Tutorial about analyzing blink statistics¶
SMLM depends critically on the fluorescence intermittency or, in other words, the blinking of fluorescence dyes. To characterize blinking properties you can compute on- and off-periods from clustered localizations assuming that they originate from the same fluorophore.
from pathlib import Path
%matplotlib inline
import numpy as np
import matplotlib.pyplot as plt
import scipy.stats as stats
import locan as lc
lc.show_versions(system=False, dependencies=False, verbose=False)
Locan:
version: 0.22.0.dev32+g4bfc3ab8b
Python:
version: 3.11.14
Synthetic data¶
We use synthetic data that represents localizations from a single fluorophore being normal distributed in space and emitting at a constant intensity. We assume that the on- and off-times in units of frames are distributed like a geometric distribution with a mean on_period mean_on and a mean off_period mean_off. Typically a geometric distribution is parameterized by a variable p with p = 1 / mean.

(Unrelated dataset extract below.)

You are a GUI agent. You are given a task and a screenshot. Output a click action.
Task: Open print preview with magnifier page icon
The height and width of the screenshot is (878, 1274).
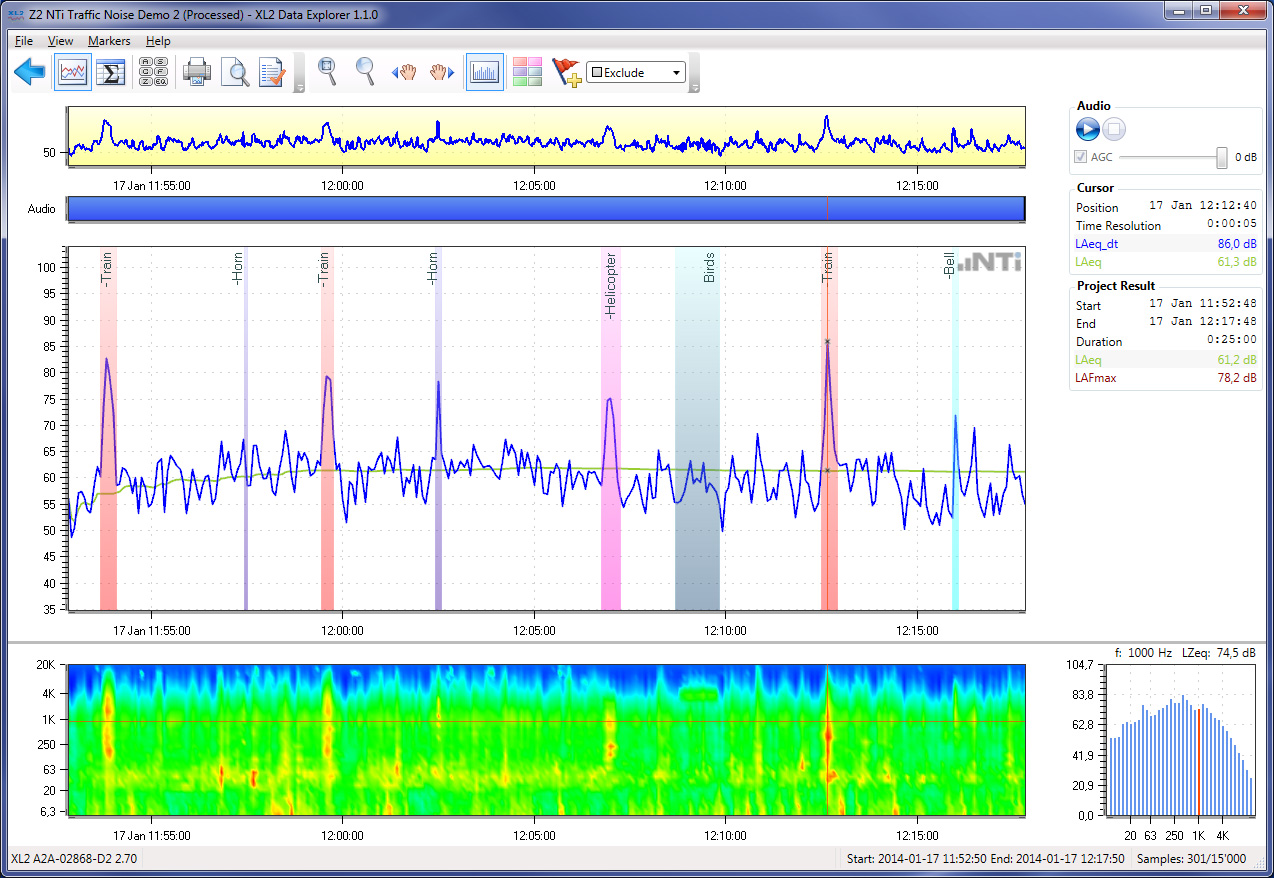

rng = np.random.default_rng(seed=1)
n_samples = 10_000
mean_on = 5
mean_off = 20
on_periods = stats.geom.rvs(p=1/mean_on, size=n_samples, random_state=rng)
off_periods = stats.geom.rvs(p=1/mean_off, size=n_samples, random_state=rng)
On- and off-times are converted in a series of frame numbers at which a localization was detected.
def periods_to_frames(on_periods, off_periods):
"""
Convert on- and off-periods into a series of increasing frame values.
"""
on_frames = np.arange(np.sum(on_periods))
cumsums = np.r_[0, np.cumsum(off_periods)[:-1]]
add_on = np.repeat(cumsums, on_periods)
frames = on_frames + add_on
return frames[:len(on_periods)]
frames = periods_to_frames(on_periods, off_periods)
offspring = [rng.normal(loc=0, scale=10, size=(n_samples, 2))]
locdata = lc.simulate_cluster(centers=[(50, 50)], region=[(0, 100), (0, 100)], offspring=offspring, clip=False, shuffle=False, seed=rng)
locdata.dataframe['intensity'] = 1
locdata.dataframe['frame'] = frames
locdata = lc.LocData.from_dataframe(dataframe=locdata.data)
print('Data head:')
print(locdata.data.head(), '\n')
print('Summary:')
locdata.print_summary()
print('Properties:')
print(locdata.properties)
Jupyter environment detected. Enabling Open3D WebVisualizer.
[Open3D INFO] WebRTC GUI backend enabled.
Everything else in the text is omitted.